Magic for Beginners
By Kelly Link
Reviewed by Emberly Nesbitt
This second collection of short stories by Kelly Link, author of Stranger Things Happen, is hauntingly good and insistently memorable. A group of villagers live in a ‘faery’ handbag, a family’s possessions become possessed, and a boy possibly talks to a probably dead television character through a telephone in a booth he’s inherited in Nevada. Short stories are a tricky genre, most people read a story in passing and then forget it right away, but Kelly Link’s stories in Magic For Beginners are long on imaginative drive and tend to lodge right between the solar plexus and the funny bone where you can’t help but remember them.
Link’s voice is wry and understated, which creates balance for the magical and the out-of-left-field-ness of her vision.
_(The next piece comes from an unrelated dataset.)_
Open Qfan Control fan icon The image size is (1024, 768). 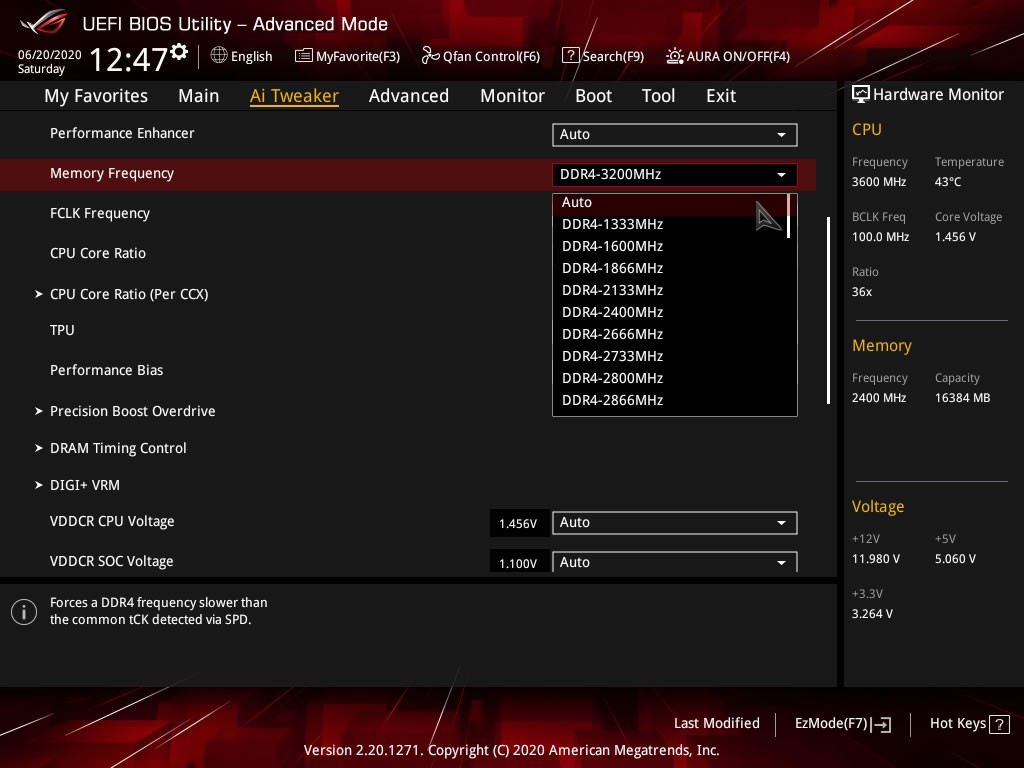pos(431,56)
You believe her in the story “The Faery Handbag” when she tells you “Before the raiding party arrived, the village packed up all of their belongings and moved into the handbag,” and then you believe her again when she extracts a promise from you that you won’t believe a word of what she says. Link is interested in idiosyncrasies of thought; she mixes beautifully strange tales of the inner life with the otherworldly visitations of villagers and rabbits and giant science fiction spiders. Out of life’s ordinary messes – death or marital tension – she creates a sort of Buffy the Vampire Slayer meets This American Life and in the telling also makes you feel as if you are listening to myths you somehow missed growing up.
The stories are littered with real kickers: In “Stone Animals,” which appears in this year’s Best American Short Stories, a woman finds herself living in a haunted house in the country while her husband commutes to work in the city. She finds a “gas mask in a box of wineglasses, and also six recent issues of The New Yorker, which she still might get a chance to read someday. She put the gas mask under the sink and The New Yorkers in the sink. Why not? It was her sink. She could put anything she wanted into it. She took the magazines out again and put them into the refrigerator, just for fun.” In a later story, the titular tale, a teenage boy visiting Las Vegas with his mother observes, “People are walking up and down the sidewalks. Some of them look normal. Others look like they just escaped from a fancy-dress ball at a lunatic asylum. Jeremy hopes they’ve just won lots of money and that’s why they look so startled, so strange. Or maybe they’re all vampires.” The descriptions are delightful, not in the least because they pull up and pin down passing thoughts and bring fanciful notions front and center, but because they make you feel less alone in your own strange little life with your own odd passing thoughts.
Kelly Link’s story collection is alive and kicking. At once wonderfully loopy and tangential, she comes full circle like a sharp rap at the door to make a point. And you won’t soon forget her visit.